Only the lines from the line holding "Click the rotating cycle button" through the final line of the entries below are to be returned, exactly as they stand.

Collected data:

+---+

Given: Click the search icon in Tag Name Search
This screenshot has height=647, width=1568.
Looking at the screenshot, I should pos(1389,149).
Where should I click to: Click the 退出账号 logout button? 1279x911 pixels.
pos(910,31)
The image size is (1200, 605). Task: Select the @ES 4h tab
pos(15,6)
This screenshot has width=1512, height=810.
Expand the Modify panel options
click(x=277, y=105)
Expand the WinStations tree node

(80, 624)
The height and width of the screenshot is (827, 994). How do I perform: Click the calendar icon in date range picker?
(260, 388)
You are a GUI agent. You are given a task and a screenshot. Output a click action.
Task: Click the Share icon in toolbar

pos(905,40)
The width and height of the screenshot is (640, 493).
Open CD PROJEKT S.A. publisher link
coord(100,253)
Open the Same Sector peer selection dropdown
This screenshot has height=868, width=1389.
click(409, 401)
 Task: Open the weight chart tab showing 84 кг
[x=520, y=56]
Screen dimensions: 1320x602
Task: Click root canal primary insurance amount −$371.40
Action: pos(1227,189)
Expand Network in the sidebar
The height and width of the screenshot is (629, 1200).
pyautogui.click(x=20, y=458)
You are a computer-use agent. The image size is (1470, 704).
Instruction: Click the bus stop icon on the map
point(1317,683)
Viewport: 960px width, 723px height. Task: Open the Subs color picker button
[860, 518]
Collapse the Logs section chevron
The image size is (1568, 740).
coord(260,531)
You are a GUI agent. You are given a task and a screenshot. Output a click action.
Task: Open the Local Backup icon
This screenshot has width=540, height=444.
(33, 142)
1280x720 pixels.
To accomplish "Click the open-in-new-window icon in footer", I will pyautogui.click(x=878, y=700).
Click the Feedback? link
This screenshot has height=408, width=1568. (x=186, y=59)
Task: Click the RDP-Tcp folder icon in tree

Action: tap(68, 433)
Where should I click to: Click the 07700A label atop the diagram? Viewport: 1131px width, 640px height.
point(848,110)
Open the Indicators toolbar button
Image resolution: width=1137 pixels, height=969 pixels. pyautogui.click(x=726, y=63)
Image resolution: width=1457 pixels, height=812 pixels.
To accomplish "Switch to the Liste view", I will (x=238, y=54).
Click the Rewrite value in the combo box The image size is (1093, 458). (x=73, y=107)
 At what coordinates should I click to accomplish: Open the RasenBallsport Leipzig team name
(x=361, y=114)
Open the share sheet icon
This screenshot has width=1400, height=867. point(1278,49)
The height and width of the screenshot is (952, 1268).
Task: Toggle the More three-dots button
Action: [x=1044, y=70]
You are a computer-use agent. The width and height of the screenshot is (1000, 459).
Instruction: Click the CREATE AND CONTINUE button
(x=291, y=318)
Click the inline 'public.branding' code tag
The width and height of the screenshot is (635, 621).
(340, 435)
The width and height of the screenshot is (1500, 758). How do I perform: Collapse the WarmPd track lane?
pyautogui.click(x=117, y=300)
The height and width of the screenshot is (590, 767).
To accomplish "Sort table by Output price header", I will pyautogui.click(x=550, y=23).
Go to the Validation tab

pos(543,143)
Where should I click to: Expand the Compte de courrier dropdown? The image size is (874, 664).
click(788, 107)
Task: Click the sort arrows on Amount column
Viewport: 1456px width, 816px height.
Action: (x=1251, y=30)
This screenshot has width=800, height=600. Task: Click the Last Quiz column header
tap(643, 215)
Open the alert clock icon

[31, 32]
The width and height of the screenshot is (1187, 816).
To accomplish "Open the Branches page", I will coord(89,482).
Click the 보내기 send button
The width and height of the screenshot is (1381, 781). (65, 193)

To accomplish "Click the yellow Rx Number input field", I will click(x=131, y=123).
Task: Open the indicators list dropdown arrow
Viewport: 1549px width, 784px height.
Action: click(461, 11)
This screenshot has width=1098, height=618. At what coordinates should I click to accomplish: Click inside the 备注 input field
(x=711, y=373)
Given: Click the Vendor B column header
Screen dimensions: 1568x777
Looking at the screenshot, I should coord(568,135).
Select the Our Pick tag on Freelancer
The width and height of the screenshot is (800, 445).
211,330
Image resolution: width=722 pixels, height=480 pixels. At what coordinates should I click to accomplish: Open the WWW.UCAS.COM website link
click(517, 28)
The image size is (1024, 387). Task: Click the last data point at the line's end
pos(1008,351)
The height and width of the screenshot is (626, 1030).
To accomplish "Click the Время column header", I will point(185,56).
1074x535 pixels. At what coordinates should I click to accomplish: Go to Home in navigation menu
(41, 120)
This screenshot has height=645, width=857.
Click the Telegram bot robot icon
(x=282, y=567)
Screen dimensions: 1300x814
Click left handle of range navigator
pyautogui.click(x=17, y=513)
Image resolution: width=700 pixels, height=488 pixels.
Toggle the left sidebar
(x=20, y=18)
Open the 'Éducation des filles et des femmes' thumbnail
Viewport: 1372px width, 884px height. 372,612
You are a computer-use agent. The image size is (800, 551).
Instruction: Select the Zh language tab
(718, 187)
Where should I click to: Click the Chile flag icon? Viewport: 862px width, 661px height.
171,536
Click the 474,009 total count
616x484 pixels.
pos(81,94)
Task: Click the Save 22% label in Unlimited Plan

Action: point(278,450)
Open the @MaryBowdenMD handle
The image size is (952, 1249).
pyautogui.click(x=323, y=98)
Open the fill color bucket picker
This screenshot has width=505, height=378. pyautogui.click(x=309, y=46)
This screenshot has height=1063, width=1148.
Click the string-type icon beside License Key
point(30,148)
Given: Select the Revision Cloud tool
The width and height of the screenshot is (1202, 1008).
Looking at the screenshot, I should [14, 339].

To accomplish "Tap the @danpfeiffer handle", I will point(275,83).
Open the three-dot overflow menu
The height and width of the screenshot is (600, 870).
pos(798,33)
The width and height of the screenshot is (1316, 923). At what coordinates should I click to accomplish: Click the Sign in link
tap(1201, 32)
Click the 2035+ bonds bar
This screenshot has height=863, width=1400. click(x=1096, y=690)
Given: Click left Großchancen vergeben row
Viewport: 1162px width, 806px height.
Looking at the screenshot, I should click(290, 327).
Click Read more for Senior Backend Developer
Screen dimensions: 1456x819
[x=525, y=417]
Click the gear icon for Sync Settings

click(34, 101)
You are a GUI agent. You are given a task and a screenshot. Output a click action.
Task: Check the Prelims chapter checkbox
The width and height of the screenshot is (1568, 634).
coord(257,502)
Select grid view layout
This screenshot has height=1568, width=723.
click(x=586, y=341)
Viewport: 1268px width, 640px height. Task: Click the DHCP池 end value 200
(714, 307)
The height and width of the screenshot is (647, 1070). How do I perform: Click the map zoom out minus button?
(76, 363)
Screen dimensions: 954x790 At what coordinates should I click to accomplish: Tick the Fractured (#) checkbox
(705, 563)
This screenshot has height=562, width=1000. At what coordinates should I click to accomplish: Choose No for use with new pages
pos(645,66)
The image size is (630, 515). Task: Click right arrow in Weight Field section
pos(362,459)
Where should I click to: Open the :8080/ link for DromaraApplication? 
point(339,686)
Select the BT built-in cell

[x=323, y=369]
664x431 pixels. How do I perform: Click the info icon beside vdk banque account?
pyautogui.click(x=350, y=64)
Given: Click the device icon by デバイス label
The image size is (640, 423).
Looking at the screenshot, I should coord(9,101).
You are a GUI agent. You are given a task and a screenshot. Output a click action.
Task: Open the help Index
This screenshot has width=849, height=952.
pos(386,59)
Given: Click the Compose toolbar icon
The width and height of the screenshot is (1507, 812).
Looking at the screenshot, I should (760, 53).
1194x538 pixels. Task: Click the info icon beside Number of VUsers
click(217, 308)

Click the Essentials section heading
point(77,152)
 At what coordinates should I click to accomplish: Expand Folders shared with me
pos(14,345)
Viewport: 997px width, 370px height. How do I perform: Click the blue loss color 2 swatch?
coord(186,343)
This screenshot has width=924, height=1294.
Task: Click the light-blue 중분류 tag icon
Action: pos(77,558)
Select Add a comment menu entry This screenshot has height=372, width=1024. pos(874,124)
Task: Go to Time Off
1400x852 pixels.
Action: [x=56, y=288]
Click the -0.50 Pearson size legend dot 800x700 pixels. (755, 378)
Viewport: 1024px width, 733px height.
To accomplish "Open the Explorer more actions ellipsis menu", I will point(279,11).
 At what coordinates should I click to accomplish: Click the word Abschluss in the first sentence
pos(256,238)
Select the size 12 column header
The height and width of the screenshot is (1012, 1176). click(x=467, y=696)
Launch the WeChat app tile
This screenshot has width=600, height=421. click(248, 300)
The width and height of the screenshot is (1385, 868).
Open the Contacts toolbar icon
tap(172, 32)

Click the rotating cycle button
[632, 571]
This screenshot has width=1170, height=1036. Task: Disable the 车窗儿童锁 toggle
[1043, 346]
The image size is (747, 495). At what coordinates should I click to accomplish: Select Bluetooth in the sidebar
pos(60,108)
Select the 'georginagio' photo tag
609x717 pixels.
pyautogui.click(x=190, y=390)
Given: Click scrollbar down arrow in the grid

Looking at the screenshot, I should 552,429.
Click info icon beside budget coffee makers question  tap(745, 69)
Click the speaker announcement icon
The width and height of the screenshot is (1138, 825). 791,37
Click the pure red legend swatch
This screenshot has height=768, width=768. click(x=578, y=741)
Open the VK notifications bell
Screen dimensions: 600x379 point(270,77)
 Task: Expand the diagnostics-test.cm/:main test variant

+---+

Response to this exercise>
Click the rotating cycle button
[632, 571]
This screenshot has width=1170, height=1036. Task: Disable the 车窗儿童锁 toggle
[1043, 346]
The image size is (747, 495). At what coordinates should I click to accomplish: Select Bluetooth in the sidebar
pos(60,108)
Select the 'georginagio' photo tag
609x717 pixels.
pyautogui.click(x=190, y=390)
Given: Click scrollbar down arrow in the grid

Looking at the screenshot, I should 552,429.
Click info icon beside budget coffee makers question  tap(745, 69)
Click the speaker announcement icon
The width and height of the screenshot is (1138, 825). 791,37
Click the pure red legend swatch
This screenshot has height=768, width=768. click(x=578, y=741)
Open the VK notifications bell
Screen dimensions: 600x379 point(270,77)
 Task: Expand the diagnostics-test.cm/:main test variant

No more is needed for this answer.